Originally published as a trial over on Medium…
Another of Josh Cook’s posts that got me thinking was Convertible Notes will be the death of us all. The issues that Josh calls out are definitely ones that I’ve run into, the confusion over how the notes convert and what the hell a cap actually means are the most common issues I’ve run into with convertible notes. I’ve been thinking a lot about this and have been reviewing the new YC SAFE concept as well as the concept of convertible equity to see if there are any better alternatives for investors and founders. Ultimately the goals should be aligned for the investment to be a good one and at times this can be problematic as I mentioned before. Regardless of the investment vehicle, convertible debt, convertible equity, SAFE, warrants, revenue based financing, common stock, etc. the investors and the founders are really boiling down their negotiation down to a few key terms that are embodied in any of the vehicles. The motivation behind the terms on the founder and investor side depend heavily on whether the investor is coming in as just the money or if they are coming in as money and partnership.

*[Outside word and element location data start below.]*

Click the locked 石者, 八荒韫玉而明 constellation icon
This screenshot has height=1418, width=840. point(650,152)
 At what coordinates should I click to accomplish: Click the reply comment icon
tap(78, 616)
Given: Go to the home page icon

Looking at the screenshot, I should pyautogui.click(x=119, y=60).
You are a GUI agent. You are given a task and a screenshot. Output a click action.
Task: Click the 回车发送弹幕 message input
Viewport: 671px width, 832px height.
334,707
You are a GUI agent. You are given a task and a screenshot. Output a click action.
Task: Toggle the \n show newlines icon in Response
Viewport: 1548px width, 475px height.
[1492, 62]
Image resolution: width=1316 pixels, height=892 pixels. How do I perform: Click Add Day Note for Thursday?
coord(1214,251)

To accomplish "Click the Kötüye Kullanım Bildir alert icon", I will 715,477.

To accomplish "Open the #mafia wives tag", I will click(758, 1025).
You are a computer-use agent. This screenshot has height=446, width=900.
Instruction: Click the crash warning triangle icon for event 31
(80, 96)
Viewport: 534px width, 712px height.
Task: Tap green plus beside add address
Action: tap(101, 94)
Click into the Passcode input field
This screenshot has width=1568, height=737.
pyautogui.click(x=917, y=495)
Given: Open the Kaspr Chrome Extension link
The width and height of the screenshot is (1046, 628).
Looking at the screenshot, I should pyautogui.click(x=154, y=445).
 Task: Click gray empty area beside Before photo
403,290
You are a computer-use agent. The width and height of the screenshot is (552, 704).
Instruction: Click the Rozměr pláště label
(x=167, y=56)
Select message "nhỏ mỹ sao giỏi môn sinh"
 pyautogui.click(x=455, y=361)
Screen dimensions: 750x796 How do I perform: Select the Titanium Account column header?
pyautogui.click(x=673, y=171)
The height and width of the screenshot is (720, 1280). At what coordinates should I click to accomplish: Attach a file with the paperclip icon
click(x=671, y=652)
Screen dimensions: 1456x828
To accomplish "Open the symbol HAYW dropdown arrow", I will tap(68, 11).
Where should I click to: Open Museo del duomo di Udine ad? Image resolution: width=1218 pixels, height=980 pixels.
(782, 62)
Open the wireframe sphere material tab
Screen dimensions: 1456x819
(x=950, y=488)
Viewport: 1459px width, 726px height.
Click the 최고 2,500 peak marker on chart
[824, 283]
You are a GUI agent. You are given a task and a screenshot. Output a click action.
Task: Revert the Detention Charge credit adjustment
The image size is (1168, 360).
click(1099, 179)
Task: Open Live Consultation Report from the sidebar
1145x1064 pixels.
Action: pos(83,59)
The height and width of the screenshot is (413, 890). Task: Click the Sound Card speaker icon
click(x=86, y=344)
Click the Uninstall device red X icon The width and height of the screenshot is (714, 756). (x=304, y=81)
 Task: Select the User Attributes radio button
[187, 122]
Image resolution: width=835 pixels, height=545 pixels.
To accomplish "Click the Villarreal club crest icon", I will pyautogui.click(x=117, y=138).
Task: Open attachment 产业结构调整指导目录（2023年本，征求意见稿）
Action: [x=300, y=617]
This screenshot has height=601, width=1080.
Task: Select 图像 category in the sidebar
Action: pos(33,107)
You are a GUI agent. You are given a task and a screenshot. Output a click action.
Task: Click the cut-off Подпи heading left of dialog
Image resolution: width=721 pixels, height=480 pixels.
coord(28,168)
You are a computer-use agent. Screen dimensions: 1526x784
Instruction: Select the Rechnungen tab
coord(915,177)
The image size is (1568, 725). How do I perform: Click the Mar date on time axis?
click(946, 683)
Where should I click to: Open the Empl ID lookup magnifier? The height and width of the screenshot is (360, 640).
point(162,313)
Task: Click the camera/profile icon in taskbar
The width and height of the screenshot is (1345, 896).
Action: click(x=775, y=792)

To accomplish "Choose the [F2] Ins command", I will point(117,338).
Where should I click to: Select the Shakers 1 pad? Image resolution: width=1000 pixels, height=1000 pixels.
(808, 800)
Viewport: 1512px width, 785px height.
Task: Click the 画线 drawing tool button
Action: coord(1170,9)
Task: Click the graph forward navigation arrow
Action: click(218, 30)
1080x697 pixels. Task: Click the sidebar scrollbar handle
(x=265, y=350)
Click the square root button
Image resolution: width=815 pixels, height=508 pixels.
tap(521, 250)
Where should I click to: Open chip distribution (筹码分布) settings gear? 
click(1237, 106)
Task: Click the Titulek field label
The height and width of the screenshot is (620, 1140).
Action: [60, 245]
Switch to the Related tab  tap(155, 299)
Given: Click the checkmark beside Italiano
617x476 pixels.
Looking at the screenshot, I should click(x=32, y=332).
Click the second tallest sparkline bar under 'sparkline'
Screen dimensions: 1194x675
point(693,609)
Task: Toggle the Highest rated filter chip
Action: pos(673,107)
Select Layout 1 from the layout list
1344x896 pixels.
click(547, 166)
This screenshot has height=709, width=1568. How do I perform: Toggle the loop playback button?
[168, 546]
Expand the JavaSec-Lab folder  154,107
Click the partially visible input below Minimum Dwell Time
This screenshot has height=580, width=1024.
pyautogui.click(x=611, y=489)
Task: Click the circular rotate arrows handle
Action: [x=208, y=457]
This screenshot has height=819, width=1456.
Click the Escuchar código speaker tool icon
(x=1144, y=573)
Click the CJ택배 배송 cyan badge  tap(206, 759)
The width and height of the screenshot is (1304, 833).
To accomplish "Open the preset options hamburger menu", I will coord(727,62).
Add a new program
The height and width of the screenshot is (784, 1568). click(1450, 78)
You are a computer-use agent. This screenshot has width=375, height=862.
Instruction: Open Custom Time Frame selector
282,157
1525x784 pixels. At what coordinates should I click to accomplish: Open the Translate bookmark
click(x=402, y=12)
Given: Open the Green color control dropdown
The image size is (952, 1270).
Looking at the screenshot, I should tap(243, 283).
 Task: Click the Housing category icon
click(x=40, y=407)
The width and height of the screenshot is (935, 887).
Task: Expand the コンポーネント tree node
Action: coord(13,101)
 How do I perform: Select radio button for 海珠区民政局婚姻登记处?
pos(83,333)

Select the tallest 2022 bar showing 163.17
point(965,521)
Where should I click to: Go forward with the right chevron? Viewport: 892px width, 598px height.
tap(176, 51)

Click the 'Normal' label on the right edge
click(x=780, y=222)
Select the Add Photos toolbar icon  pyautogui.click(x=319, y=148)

- What percentage of the company is being exchanged
- What is the timeline for the ownership and investments
- What value will the investors add to the company
- What control is being exchanged
- How will this investment be treated in relation to the next investment
- How much capital is being invested in relation to all of the above
There aren’t many more terms than these and thinking through all of the vehicles, there does not appear to truly be one that is inherently more favorable to founders or more favorable to investors. Paul Graham will say the new YC SAFE vehicle is the best (then again he said that about their convertible note). The reason he is saying that though is because of the terms in the SAFE agreement – a convertible note could have similar terms and be just as easy to use. The problem is that the terms inside of these vehicles are difficult to interpret for founders and early stage investors (unless the investor happens to be a lawyer). This is why so much content has flooded the internet trying to explain what the hell a convertible note is, what a cap is, what valuation truly means for a company, and if any of these things actually matter. At the end of the day, the six points above are really all that matter. I suggest you start with those six things and agree in principle on those before you worry about the next step. Some people like to use the same vehicle every time as it reduces the overhead of getting up to speed and drafting something brand new. You should still agree on the six terms ahead of opening your vehicle of choice and filling in the blanks.